**Written task:**
Find each line in the entries below that contains the word "tree", and copy those lines.

** start Exercise input **

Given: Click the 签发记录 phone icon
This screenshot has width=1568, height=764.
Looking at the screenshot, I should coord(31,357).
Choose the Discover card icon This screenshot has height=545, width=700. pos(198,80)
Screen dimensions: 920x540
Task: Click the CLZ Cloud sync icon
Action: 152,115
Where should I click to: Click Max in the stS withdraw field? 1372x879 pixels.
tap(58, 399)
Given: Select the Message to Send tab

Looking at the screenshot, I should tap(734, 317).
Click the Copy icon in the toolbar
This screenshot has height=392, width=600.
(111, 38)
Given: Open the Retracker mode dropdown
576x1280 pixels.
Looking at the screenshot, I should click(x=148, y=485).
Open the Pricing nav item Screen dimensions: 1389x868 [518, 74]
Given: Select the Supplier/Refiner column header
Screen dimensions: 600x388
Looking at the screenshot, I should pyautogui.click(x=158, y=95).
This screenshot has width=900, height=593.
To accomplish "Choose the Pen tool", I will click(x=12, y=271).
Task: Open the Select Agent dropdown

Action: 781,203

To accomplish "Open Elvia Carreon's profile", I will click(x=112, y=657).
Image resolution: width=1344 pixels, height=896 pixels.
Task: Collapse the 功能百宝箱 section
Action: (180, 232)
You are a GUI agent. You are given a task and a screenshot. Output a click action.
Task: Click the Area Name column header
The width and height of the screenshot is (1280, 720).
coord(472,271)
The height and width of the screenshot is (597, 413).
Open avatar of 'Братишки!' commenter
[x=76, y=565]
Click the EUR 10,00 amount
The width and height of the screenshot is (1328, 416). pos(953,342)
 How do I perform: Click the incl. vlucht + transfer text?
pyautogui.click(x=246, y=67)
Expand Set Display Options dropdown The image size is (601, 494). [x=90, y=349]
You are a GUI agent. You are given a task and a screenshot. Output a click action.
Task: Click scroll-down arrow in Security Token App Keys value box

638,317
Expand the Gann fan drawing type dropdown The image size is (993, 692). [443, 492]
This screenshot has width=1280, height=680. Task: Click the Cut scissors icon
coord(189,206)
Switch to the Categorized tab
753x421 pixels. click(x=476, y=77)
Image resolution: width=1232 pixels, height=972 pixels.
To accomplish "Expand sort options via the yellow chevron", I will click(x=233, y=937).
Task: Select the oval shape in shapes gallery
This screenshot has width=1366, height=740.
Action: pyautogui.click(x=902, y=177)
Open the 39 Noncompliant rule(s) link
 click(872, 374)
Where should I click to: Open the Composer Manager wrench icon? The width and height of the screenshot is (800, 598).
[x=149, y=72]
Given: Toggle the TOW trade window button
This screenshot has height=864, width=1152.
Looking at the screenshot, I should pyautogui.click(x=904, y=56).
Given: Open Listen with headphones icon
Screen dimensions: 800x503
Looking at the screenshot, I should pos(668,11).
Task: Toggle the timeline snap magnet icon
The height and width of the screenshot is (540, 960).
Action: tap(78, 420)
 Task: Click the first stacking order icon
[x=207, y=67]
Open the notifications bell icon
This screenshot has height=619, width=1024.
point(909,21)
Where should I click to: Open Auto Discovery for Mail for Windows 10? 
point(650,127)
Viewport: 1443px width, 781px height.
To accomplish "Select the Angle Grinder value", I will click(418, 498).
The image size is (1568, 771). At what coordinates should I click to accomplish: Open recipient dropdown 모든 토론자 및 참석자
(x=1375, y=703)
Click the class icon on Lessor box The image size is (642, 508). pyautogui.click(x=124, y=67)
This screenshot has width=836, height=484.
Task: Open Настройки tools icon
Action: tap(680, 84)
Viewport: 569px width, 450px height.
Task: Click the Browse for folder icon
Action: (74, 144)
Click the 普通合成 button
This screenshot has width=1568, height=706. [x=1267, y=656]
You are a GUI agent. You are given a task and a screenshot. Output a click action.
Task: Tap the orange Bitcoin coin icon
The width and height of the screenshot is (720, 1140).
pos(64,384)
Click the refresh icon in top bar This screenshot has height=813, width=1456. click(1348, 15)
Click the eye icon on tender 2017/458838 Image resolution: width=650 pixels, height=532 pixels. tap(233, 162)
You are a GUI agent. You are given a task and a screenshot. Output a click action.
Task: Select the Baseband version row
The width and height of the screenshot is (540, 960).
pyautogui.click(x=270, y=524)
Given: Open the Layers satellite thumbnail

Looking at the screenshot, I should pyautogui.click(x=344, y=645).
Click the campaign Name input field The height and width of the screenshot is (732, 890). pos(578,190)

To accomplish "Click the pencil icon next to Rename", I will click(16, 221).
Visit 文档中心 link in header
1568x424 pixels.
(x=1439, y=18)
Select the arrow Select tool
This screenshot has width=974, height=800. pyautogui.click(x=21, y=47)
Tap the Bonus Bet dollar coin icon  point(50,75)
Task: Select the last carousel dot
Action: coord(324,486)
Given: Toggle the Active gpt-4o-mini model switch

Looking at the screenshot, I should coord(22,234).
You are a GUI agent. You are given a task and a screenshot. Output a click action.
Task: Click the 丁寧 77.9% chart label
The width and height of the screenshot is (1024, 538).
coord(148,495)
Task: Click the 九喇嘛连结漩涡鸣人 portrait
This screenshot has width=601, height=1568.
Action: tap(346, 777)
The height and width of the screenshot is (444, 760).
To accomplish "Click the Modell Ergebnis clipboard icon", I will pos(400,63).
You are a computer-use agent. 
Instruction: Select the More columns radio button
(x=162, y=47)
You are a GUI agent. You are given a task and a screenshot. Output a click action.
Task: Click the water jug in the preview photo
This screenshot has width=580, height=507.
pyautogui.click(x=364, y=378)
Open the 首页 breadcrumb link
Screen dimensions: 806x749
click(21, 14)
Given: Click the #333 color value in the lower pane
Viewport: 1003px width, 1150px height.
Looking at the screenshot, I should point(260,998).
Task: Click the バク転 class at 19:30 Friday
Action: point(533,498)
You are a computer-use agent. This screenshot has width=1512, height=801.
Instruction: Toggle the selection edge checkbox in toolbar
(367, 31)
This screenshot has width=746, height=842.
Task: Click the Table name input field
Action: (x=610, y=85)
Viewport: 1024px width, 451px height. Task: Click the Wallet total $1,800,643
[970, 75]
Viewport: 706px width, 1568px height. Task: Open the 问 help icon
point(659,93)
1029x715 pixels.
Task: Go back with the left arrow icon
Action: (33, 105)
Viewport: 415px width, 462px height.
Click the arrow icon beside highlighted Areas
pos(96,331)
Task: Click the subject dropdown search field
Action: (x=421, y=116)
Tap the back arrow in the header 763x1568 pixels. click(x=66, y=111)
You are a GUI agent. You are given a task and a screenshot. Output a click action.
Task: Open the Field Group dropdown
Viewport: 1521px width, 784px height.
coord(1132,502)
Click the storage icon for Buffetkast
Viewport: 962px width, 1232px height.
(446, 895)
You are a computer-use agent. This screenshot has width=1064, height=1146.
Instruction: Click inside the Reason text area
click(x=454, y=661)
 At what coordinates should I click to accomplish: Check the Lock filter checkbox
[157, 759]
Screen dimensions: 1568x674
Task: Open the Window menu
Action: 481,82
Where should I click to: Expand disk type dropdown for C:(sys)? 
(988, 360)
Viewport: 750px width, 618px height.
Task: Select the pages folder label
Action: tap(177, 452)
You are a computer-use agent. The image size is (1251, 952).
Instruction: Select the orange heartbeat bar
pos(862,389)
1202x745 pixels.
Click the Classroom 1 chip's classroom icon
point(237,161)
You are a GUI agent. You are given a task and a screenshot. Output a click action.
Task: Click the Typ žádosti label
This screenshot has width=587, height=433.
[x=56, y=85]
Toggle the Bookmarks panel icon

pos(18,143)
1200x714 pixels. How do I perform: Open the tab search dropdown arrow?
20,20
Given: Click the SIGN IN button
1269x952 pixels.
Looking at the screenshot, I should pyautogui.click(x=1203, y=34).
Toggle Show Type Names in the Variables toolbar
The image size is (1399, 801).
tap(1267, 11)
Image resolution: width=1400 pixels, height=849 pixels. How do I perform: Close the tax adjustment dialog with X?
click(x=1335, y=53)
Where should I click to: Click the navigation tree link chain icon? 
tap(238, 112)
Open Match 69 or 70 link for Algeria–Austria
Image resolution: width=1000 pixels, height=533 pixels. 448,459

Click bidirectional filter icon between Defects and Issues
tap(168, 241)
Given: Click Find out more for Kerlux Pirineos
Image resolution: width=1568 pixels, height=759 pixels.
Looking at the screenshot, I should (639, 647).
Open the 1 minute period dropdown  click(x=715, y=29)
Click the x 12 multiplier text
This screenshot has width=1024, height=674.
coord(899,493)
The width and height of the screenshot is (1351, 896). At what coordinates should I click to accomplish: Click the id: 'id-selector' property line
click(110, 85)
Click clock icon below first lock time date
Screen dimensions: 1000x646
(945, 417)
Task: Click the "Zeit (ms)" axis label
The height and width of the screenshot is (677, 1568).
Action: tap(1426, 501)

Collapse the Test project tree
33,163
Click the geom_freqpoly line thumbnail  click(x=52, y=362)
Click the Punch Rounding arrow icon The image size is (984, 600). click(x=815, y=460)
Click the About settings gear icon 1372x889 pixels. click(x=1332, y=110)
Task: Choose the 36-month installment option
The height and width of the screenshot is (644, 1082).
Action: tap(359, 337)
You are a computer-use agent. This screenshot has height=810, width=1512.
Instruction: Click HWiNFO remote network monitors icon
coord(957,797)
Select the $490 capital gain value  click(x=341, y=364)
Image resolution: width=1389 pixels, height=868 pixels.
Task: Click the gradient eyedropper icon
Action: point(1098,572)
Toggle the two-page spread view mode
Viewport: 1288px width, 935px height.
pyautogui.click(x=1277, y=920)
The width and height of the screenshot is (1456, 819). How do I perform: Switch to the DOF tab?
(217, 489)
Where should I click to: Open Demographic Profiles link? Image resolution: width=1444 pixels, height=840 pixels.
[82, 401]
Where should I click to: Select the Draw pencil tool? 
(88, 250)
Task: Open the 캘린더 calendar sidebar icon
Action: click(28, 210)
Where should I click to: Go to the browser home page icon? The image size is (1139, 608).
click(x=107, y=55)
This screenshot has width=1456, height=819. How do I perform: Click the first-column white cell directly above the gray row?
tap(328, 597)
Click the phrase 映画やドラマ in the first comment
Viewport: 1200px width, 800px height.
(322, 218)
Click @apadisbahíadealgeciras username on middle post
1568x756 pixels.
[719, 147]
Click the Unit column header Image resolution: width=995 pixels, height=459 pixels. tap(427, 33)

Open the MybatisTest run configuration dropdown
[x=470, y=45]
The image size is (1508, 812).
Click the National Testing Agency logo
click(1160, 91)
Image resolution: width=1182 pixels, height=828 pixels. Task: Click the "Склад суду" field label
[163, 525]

** end Exercise input **

**Exercise response:**
Where should I click to: Click the navigation tree link chain icon? 
Collapse the Test project tree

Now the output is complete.